L’ultimo film di Clint

Clint Eastwood dirige e interpreta Cry Macho – Ritorno a casa. Un lavoro nostalgico del grande attore e regista di 91 anni. Un arrivederci definitivo?

E’ tenero il rude cowboy anziano e rugoso, che ha ancora gli occhi d’acciaio di Mike Milo, ex campione di rodeo e addestratore di cavalli in difficoltà. Non ha soldi, è vedovo e solo, ha il cuore indurito dall’avere perduto in un incidente moglie e figlio, ha passato momenti di depressione terribile, ne è uscito e cerca di racimolare qualcosa per vivere con dignità.

Perciò accetta di riportare in Texas Rafa, figlio del suo ex capo, che vive in Messico con la madre alcolizzata. Il viaggio sarà pieno di sorprese. Il ragazzo è un adolescente ribelle ma desideroso di un affetto che non ha, vive per strada, partecipa a combattimenti di galli in compagnia del suo animale. Mike incontra pure la madre, vittima di gente senza scrupoli e fatica a convincere il ragazzo ad andare con lui.

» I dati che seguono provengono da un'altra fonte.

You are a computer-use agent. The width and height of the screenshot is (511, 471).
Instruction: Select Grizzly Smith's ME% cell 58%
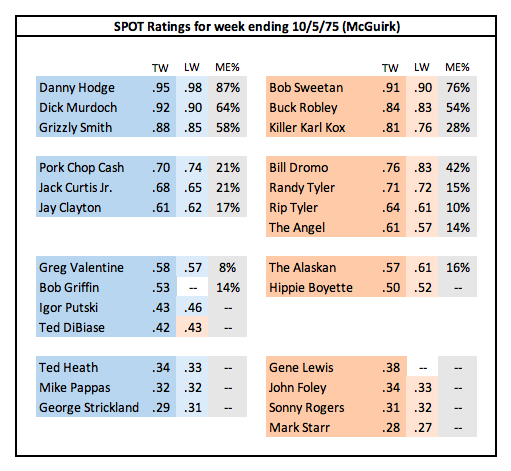pyautogui.click(x=228, y=127)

Naturalmente, il Messico con la sua società piena di contraddizioni è ben presente al texano che tuttavia deve fare i conti con i l rapporto tra l’adolescente, l’amante della madre che lo insegue, la polizia, e la diffidenza reciproca. Ma Mike, capace ancora di domare un cavallo e dare qualche pugno, si affeziona al ragazzo – che “non ha amici” se non il suo gallo – parla con lui con totale schiettezza e in modo inatteso incontra anche l’amore.

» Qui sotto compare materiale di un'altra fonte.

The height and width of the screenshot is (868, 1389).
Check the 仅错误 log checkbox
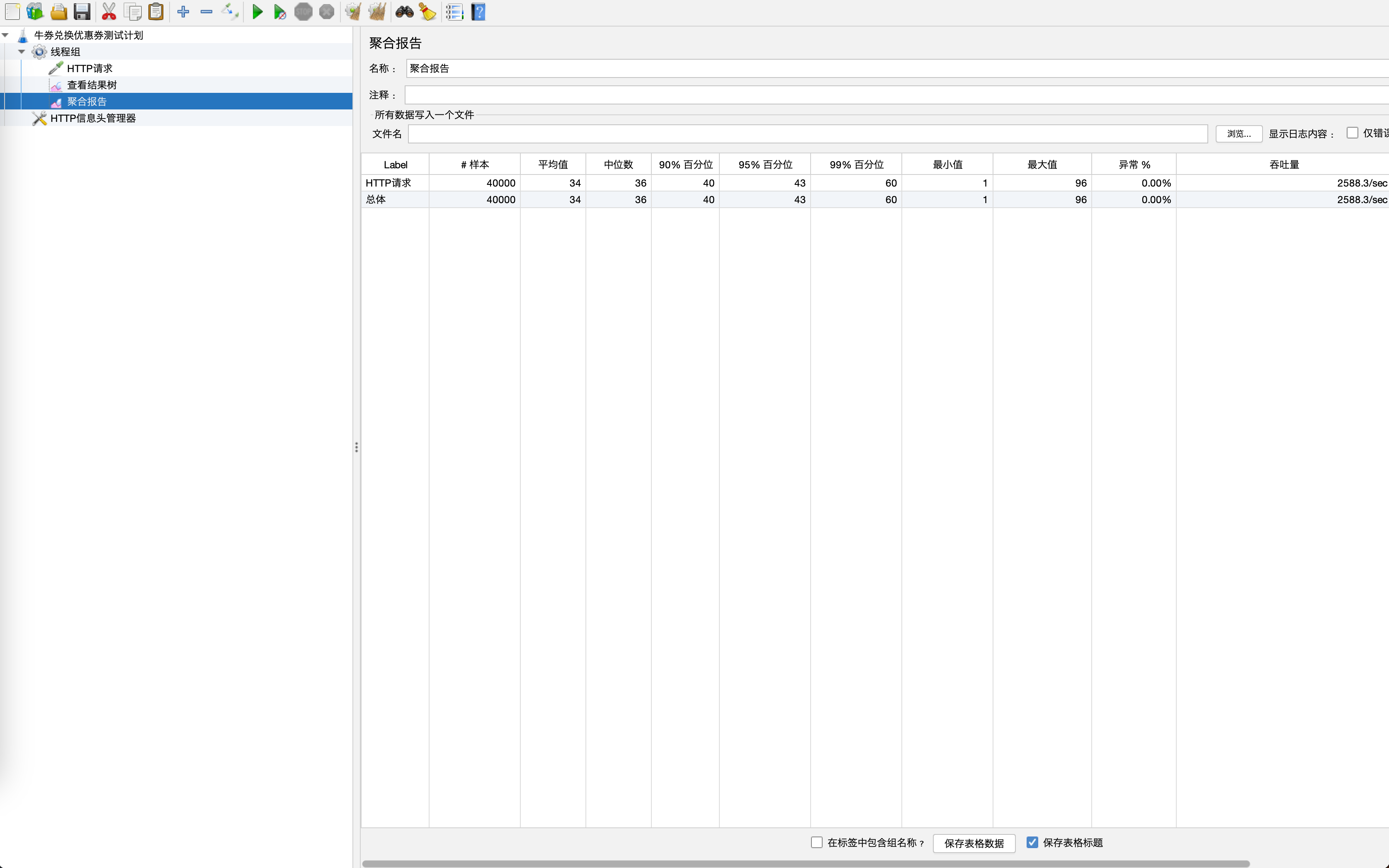1352,133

La trama come si nota è esigua e il vecchio Clint non teme di toccare ancora, ma con tatto, alcuni suoi punti: la fragilità del corpo, che ha bisogno di pause e di parole essenziali, la nostalgia del vecchio West, la riflessione su padri e figli, l’intolleranza. Alla fine della vita “non ho risposte”, ammette, e quanto a Dio “ci crede” ma non segue nessuna religione.

Il film regala momenti di poesia insolita: gli occhi luminosi e bellissimi di Clint-Mike quando osserva le bambine mute, la danza con la donna messicana, alcuni sorrisi di una giovinezza d’anima mai spenta pur nell’andatura arcuata e lenta che non nasconde la vecchiaia. Ma è lui Clint nel suo fare scabro ad essere una presenza carismatica, rivestita questa volta di delicata tenerezza, di nostalgia, quasi come una ultima ballata del West e di un uomo arrivato al confine, che usa solo parole “vive”. Da non perdere.

Per chi ama l’avventura

Liam Neeson è una star da tempo, o meglio dal tempo di Schinder’s list. Ora tuttavia si dedica anche ad un trhiller come L’uomo dei ghiacci, dove è un camionista cupo con il fratello problematico che deve salvare 24 minatori candesi imprigionati passando attraverso strade ghiacciate. Colpi di scena non mancano, sparatorie, vendette sui cattivi disonesti e la soluzione finale di un film che dovrebbe mettere adrenalina e un po’ ce la fa, ma non basta alla regia corretta di Jonathan Hemsleigh. Liam è sempre bravo, duro dal cuore tenero. Per riposarsi.